Normalerweise bin ich kein großer Fan von den typischen „Was danach geschah“-Texttafeln, die quasi obligatorisch am Ende jedes „Based on real events“-Film stehen. Hier zeigt dieses Stilmittel aber seine volle Wucht, wenn zum Schluss nicht das Schicksal der Filmcharaktere thematisiert wird, sondern schlicht eine nicht enden wollende Liste der Städte durchläuft, in denen Missbrauchsfälle in der Kirche aufgedeckt wurden.

*) Auch wenn die Frage, wo in Zukunft investigativer Journalismus stattfinden soll, ein interessanter Nebenaspekt des Films ist. Nicht umsonst trommelt das sehr unterstützenswerte Recherche-Netzwerk correctiv.org gerade intensiv für diesen Film.

2 Kommentare

  1. Anke
    5. März 2016, 10:00

    Rachel McAdams und Mark Ruffalo waren beide als beste Nebendarsteller*innen für diesen Film nominiert. Soweit ich weiß, ist das eine recht übliche Vorgehensweise für Ensemblefilme, weil es eben keine klare Hauptrolle gibt. Bei den Emmys haben sich die „Friends“-Darsteller*innen auch immer in der Nebenkategorie aufstellen lassen.

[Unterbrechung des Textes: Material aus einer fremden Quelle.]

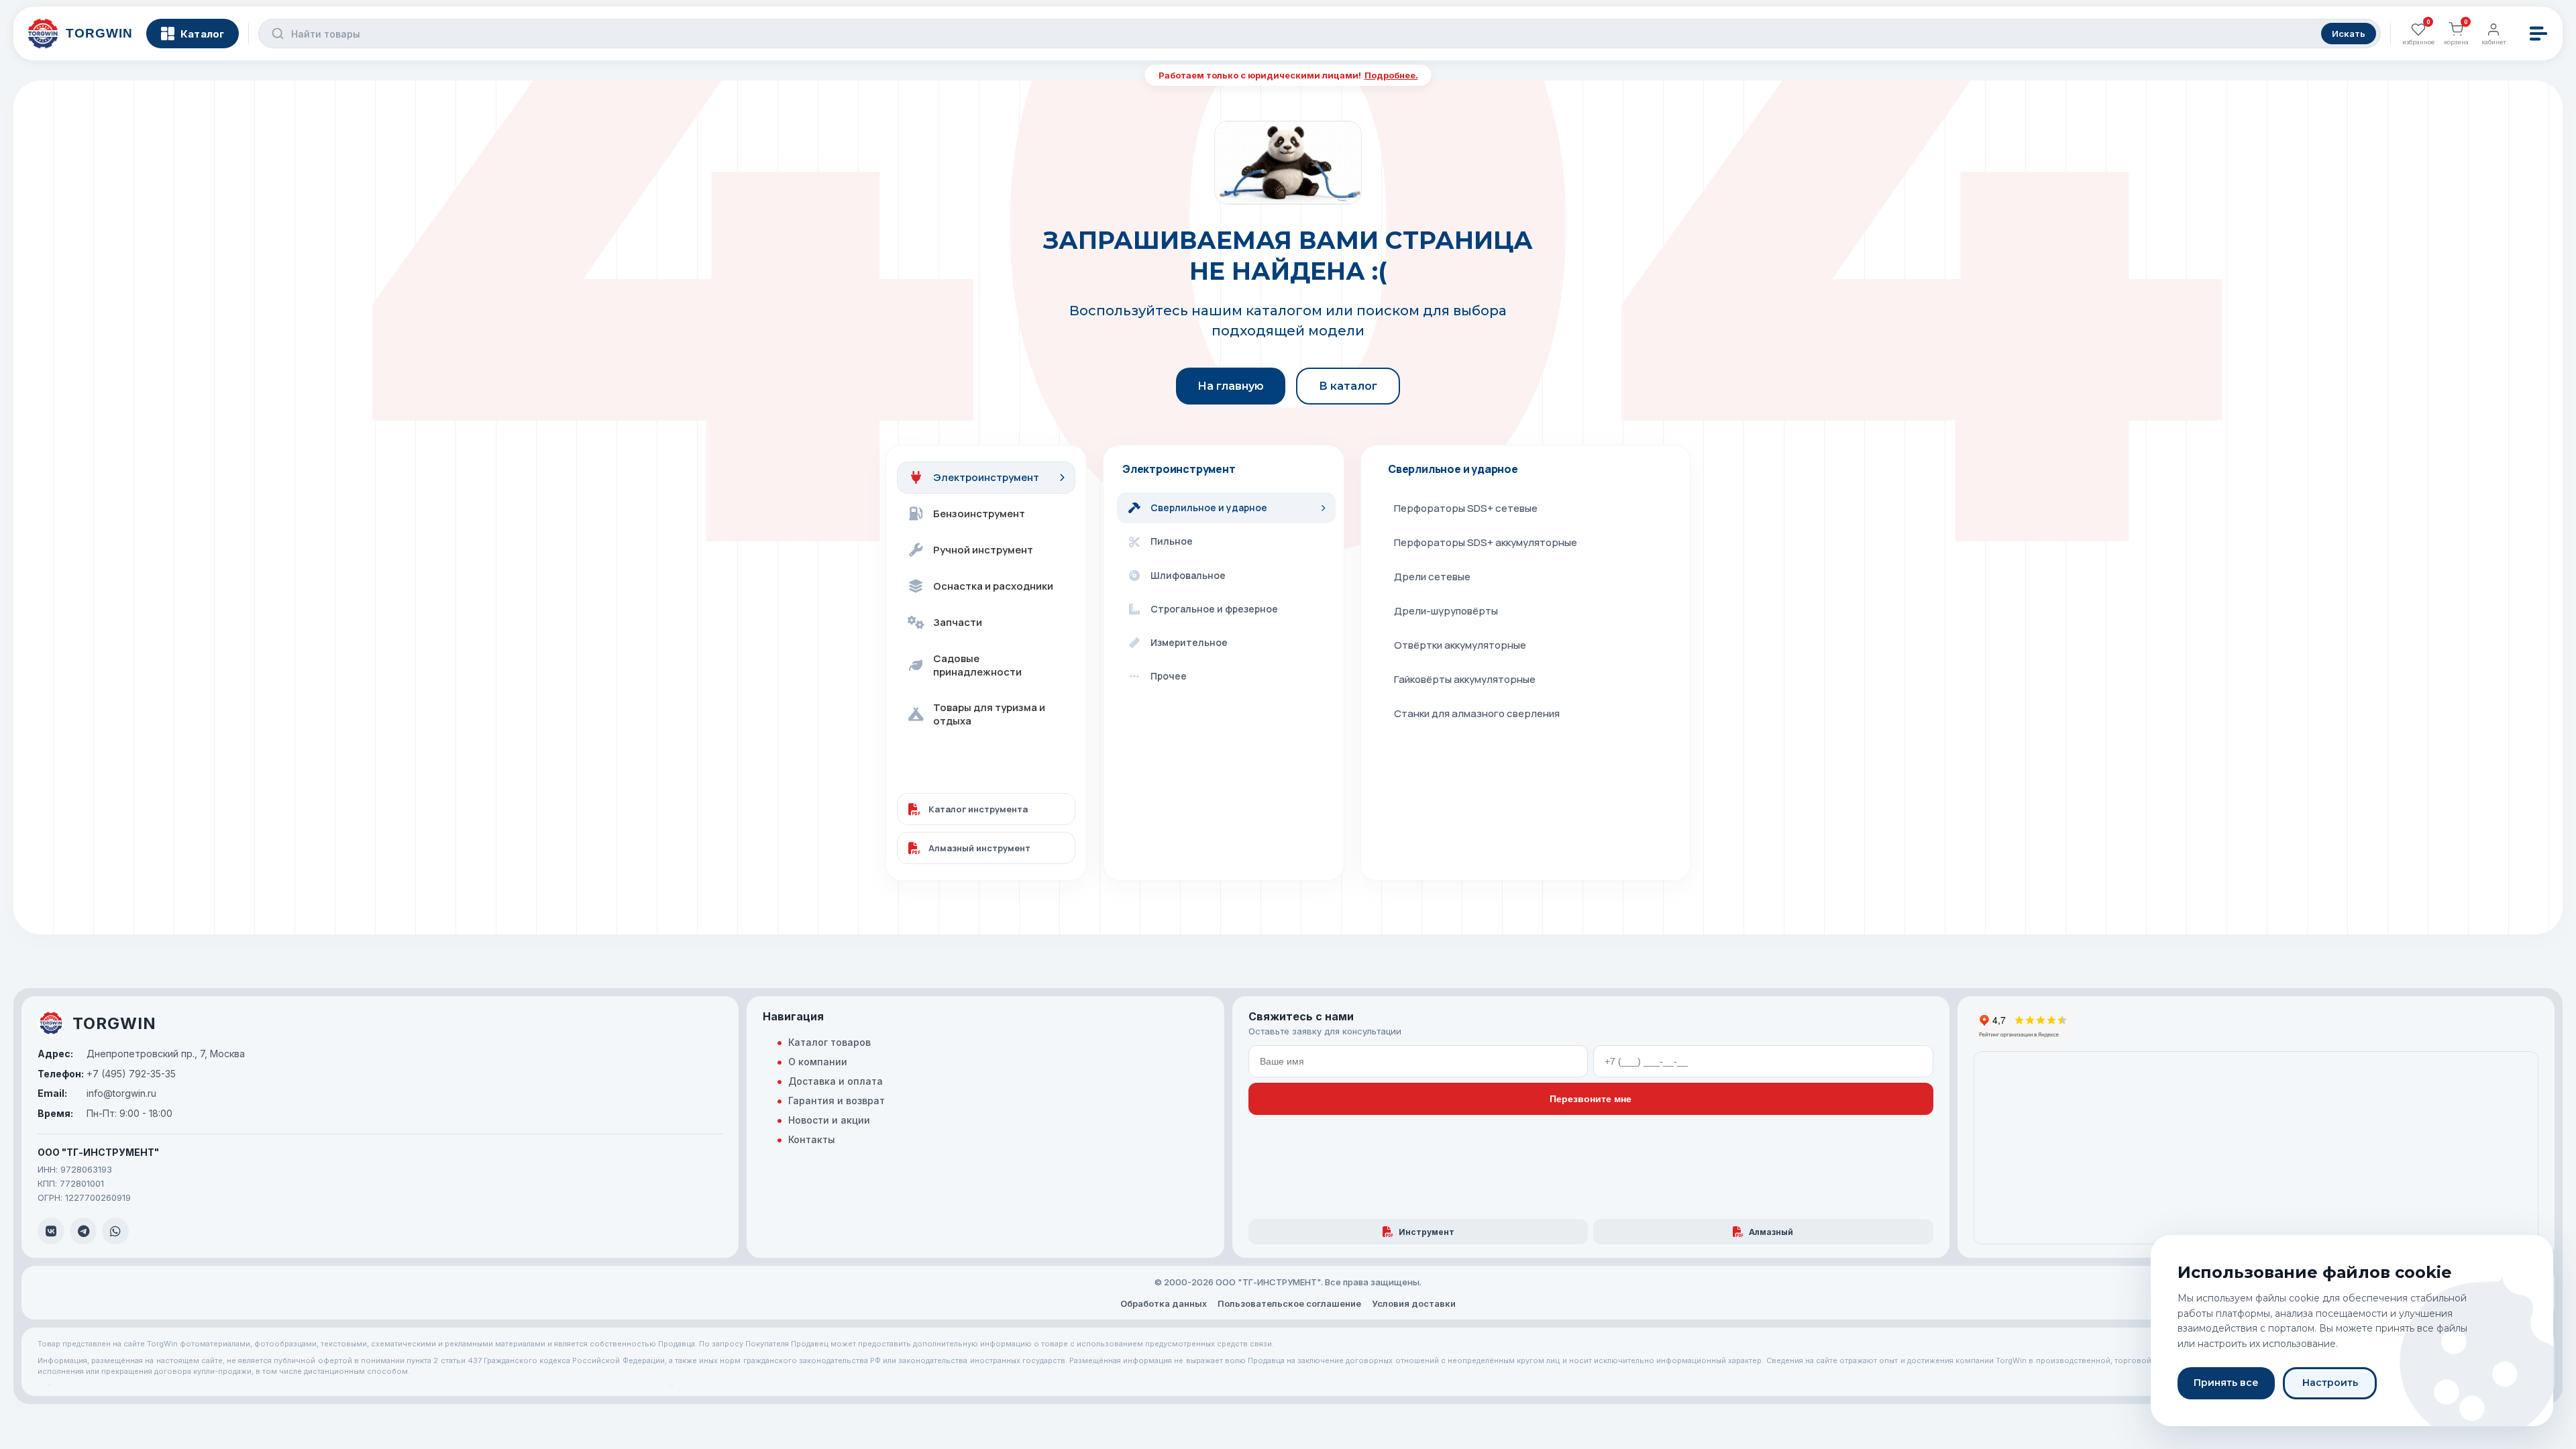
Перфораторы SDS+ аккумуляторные (1485, 542)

    (Ich weiß gerade selber nicht, ob ich deine diesbezügliche Bermerkung im Text nur bräsig unterfüttere oder was Neues sage. Sorry, wenn es ersteres ist.)

  2. Dominik Bruns
    5. März 2016, 10:39

    Ich hab mich da vielleicht etwas undeutlich ausgedrückt, wollte Ruffalo und McAdams nicht übergehen. Eher ging es mir um Keaton, für den wäre durchaus eine Hauptdarsteller-Nominierung drin gewesen. Dass die Academy bei Ensemble-Filmen durchaus auch Hauptdarsteller-Nominierungen vergibt, auch wenn die Unterschiede in der Screentime eher gering sind, hat man ja zuletzt an American Hustle gesehen.